INSTRUCTIONS FOR THE TASK:
Rewrite the lines below, changing every "Instruction:" to "Command:" and leaving all else unchanged.

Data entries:
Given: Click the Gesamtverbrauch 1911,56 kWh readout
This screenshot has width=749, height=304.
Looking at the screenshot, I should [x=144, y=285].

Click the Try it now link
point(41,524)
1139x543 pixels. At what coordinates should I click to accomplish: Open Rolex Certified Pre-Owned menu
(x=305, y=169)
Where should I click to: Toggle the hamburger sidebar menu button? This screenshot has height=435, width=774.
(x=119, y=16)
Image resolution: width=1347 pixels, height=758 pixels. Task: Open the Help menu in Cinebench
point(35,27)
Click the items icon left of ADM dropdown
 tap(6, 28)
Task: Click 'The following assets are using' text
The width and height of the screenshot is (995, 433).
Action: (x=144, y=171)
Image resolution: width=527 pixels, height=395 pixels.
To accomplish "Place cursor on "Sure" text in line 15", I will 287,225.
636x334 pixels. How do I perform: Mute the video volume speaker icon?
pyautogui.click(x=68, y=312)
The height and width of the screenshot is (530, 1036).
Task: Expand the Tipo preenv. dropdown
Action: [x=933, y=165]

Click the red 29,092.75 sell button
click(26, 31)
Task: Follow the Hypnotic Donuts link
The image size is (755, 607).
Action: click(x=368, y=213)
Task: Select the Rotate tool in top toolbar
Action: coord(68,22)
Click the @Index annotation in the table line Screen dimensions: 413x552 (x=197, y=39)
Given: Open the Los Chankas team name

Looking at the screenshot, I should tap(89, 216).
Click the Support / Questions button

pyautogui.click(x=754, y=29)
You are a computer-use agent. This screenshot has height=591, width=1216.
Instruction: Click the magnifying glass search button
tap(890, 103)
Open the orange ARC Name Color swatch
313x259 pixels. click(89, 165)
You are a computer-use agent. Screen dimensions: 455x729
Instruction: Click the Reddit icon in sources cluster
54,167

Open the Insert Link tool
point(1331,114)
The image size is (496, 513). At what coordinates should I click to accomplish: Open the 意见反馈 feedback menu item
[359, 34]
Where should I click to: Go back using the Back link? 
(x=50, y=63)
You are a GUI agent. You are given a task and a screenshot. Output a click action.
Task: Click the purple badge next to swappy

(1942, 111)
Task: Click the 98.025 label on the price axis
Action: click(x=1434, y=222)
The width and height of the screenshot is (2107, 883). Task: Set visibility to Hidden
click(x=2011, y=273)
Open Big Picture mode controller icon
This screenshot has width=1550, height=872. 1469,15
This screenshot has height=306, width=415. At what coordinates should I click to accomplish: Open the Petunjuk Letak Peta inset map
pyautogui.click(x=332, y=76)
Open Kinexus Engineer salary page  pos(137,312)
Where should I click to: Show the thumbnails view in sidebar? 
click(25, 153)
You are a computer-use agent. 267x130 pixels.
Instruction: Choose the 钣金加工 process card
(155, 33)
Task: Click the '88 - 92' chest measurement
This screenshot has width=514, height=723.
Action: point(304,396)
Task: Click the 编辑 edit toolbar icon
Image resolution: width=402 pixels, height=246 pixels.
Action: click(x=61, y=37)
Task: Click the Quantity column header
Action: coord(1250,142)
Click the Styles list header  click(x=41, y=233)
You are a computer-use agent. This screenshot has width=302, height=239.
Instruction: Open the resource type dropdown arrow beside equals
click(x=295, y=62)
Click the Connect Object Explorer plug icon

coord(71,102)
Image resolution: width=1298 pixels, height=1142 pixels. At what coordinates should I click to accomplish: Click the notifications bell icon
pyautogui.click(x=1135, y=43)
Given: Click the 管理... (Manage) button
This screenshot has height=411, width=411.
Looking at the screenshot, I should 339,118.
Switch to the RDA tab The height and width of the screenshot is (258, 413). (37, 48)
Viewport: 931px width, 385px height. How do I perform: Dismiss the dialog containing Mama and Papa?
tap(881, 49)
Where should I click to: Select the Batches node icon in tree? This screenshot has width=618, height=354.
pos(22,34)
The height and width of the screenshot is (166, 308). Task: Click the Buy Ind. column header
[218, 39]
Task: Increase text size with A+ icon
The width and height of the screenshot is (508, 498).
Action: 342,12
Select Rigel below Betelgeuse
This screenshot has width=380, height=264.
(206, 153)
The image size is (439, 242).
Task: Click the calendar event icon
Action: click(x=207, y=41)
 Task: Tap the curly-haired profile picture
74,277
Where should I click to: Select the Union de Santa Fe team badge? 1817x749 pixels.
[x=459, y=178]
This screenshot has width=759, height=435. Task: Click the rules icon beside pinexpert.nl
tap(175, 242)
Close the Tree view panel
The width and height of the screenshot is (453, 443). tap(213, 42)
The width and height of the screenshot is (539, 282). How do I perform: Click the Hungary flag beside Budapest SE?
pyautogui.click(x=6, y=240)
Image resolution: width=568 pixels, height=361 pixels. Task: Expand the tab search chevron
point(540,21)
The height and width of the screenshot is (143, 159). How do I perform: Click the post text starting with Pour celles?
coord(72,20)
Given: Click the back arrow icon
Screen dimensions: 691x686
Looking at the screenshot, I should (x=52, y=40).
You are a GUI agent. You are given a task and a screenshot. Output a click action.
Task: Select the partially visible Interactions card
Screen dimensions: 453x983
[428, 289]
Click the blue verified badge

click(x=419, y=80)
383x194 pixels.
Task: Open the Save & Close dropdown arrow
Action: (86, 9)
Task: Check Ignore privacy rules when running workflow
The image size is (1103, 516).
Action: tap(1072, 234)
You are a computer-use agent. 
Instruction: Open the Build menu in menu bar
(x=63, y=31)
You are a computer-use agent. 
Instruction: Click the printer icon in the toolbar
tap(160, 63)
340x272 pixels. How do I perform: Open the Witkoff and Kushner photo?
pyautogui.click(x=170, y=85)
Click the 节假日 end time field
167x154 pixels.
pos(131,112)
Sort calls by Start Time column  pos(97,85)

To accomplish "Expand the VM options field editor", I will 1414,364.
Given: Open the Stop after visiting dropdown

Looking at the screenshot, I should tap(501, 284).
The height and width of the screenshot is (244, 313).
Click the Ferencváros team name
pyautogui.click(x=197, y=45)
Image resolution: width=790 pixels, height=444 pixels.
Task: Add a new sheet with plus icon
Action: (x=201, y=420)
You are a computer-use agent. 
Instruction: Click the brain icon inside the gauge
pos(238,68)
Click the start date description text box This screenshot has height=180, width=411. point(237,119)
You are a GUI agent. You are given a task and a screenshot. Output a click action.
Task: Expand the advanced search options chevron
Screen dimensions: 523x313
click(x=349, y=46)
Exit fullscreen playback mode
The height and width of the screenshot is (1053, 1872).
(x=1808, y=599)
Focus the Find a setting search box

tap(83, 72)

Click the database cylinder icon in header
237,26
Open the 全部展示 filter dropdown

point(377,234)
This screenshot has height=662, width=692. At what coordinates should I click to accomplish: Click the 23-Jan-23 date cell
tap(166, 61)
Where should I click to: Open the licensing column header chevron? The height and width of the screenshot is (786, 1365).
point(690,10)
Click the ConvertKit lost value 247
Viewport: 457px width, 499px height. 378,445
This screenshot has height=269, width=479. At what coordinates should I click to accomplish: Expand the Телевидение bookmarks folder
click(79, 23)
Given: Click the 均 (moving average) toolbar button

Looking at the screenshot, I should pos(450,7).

COMPLETED EXERCISE:
Given: Click the Gesamtverbrauch 1911,56 kWh readout
This screenshot has width=749, height=304.
Looking at the screenshot, I should [x=144, y=285].

Click the Try it now link
point(41,524)
1139x543 pixels. At what coordinates should I click to accomplish: Open Rolex Certified Pre-Owned menu
(x=305, y=169)
Where should I click to: Toggle the hamburger sidebar menu button? This screenshot has height=435, width=774.
(x=119, y=16)
Image resolution: width=1347 pixels, height=758 pixels. Task: Open the Help menu in Cinebench
point(35,27)
Click the items icon left of ADM dropdown
 tap(6, 28)
Task: Click 'The following assets are using' text
The width and height of the screenshot is (995, 433).
Action: (x=144, y=171)
Image resolution: width=527 pixels, height=395 pixels.
To accomplish "Place cursor on "Sure" text in line 15", I will 287,225.
636x334 pixels. How do I perform: Mute the video volume speaker icon?
pyautogui.click(x=68, y=312)
The height and width of the screenshot is (530, 1036).
Task: Expand the Tipo preenv. dropdown
Action: [x=933, y=165]

Click the red 29,092.75 sell button
click(26, 31)
Task: Follow the Hypnotic Donuts link
The image size is (755, 607).
Action: click(x=368, y=213)
Task: Select the Rotate tool in top toolbar
Action: coord(68,22)
Click the @Index annotation in the table line Screen dimensions: 413x552 (x=197, y=39)
Given: Open the Los Chankas team name

Looking at the screenshot, I should tap(89, 216).
Click the Support / Questions button

pyautogui.click(x=754, y=29)
You are a computer-use agent. This screenshot has height=591, width=1216.
Command: Click the magnifying glass search button
tap(890, 103)
Open the orange ARC Name Color swatch
313x259 pixels. click(89, 165)
You are a computer-use agent. Screen dimensions: 455x729
Command: Click the Reddit icon in sources cluster
54,167

Open the Insert Link tool
point(1331,114)
The image size is (496, 513). At what coordinates should I click to accomplish: Open the 意见反馈 feedback menu item
[359, 34]
Where should I click to: Go back using the Back link? 
(x=50, y=63)
You are a GUI agent. You are given a task and a screenshot. Output a click action.
Task: Click the purple badge next to swappy

(1942, 111)
Task: Click the 98.025 label on the price axis
Action: click(x=1434, y=222)
The width and height of the screenshot is (2107, 883). Task: Set visibility to Hidden
click(x=2011, y=273)
Open Big Picture mode controller icon
This screenshot has width=1550, height=872. 1469,15
This screenshot has height=306, width=415. At what coordinates should I click to accomplish: Open the Petunjuk Letak Peta inset map
pyautogui.click(x=332, y=76)
Open Kinexus Engineer salary page  pos(137,312)
Where should I click to: Show the thumbnails view in sidebar? 
click(25, 153)
You are a computer-use agent. 267x130 pixels.
Command: Choose the 钣金加工 process card
(155, 33)
Task: Click the '88 - 92' chest measurement
This screenshot has width=514, height=723.
Action: point(304,396)
Task: Click the 编辑 edit toolbar icon
Image resolution: width=402 pixels, height=246 pixels.
Action: click(x=61, y=37)
Task: Click the Quantity column header
Action: coord(1250,142)
Click the Styles list header  click(x=41, y=233)
You are a computer-use agent. This screenshot has width=302, height=239.
Command: Open the resource type dropdown arrow beside equals
click(x=295, y=62)
Click the Connect Object Explorer plug icon

coord(71,102)
Image resolution: width=1298 pixels, height=1142 pixels. At what coordinates should I click to accomplish: Click the notifications bell icon
pyautogui.click(x=1135, y=43)
Given: Click the 管理... (Manage) button
This screenshot has height=411, width=411.
Looking at the screenshot, I should 339,118.
Switch to the RDA tab The height and width of the screenshot is (258, 413). (37, 48)
Viewport: 931px width, 385px height. How do I perform: Dismiss the dialog containing Mama and Papa?
tap(881, 49)
Where should I click to: Select the Batches node icon in tree? This screenshot has width=618, height=354.
pos(22,34)
The height and width of the screenshot is (166, 308). Task: Click the Buy Ind. column header
[218, 39]
Task: Increase text size with A+ icon
The width and height of the screenshot is (508, 498).
Action: 342,12
Select Rigel below Betelgeuse
This screenshot has width=380, height=264.
(206, 153)
The image size is (439, 242).
Task: Click the calendar event icon
Action: click(x=207, y=41)
 Task: Tap the curly-haired profile picture
74,277
Where should I click to: Select the Union de Santa Fe team badge? 1817x749 pixels.
[x=459, y=178]
This screenshot has width=759, height=435. Task: Click the rules icon beside pinexpert.nl
tap(175, 242)
Close the Tree view panel
The width and height of the screenshot is (453, 443). tap(213, 42)
The width and height of the screenshot is (539, 282). How do I perform: Click the Hungary flag beside Budapest SE?
pyautogui.click(x=6, y=240)
Image resolution: width=568 pixels, height=361 pixels. Task: Expand the tab search chevron
point(540,21)
The height and width of the screenshot is (143, 159). How do I perform: Click the post text starting with Pour celles?
coord(72,20)
Given: Click the back arrow icon
Screen dimensions: 691x686
Looking at the screenshot, I should (x=52, y=40).
You are a GUI agent. You are given a task and a screenshot. Output a click action.
Task: Select the partially visible Interactions card
Screen dimensions: 453x983
[428, 289]
Click the blue verified badge

click(x=419, y=80)
383x194 pixels.
Task: Open the Save & Close dropdown arrow
Action: (86, 9)
Task: Check Ignore privacy rules when running workflow
The image size is (1103, 516).
Action: tap(1072, 234)
You are a computer-use agent. 
Command: Open the Build menu in menu bar
(x=63, y=31)
You are a computer-use agent. 
Command: Click the printer icon in the toolbar
tap(160, 63)
340x272 pixels. How do I perform: Open the Witkoff and Kushner photo?
pyautogui.click(x=170, y=85)
Click the 节假日 end time field
167x154 pixels.
pos(131,112)
Sort calls by Start Time column  pos(97,85)

To accomplish "Expand the VM options field editor", I will 1414,364.
Given: Open the Stop after visiting dropdown

Looking at the screenshot, I should tap(501, 284).
The height and width of the screenshot is (244, 313).
Click the Ferencváros team name
pyautogui.click(x=197, y=45)
Image resolution: width=790 pixels, height=444 pixels.
Task: Add a new sheet with plus icon
Action: (x=201, y=420)
You are a computer-use agent. 
Command: Click the brain icon inside the gauge
pos(238,68)
Click the start date description text box This screenshot has height=180, width=411. point(237,119)
You are a GUI agent. You are given a task and a screenshot. Output a click action.
Task: Expand the advanced search options chevron
Screen dimensions: 523x313
click(x=349, y=46)
Exit fullscreen playback mode
The height and width of the screenshot is (1053, 1872).
(x=1808, y=599)
Focus the Find a setting search box

tap(83, 72)

Click the database cylinder icon in header
237,26
Open the 全部展示 filter dropdown

point(377,234)
This screenshot has height=662, width=692. At what coordinates should I click to accomplish: Click the 23-Jan-23 date cell
tap(166, 61)
Where should I click to: Open the licensing column header chevron? The height and width of the screenshot is (786, 1365).
point(690,10)
Click the ConvertKit lost value 247
Viewport: 457px width, 499px height. 378,445
This screenshot has height=269, width=479. At what coordinates should I click to accomplish: Expand the Телевидение bookmarks folder
click(79, 23)
Given: Click the 均 (moving average) toolbar button

Looking at the screenshot, I should pos(450,7).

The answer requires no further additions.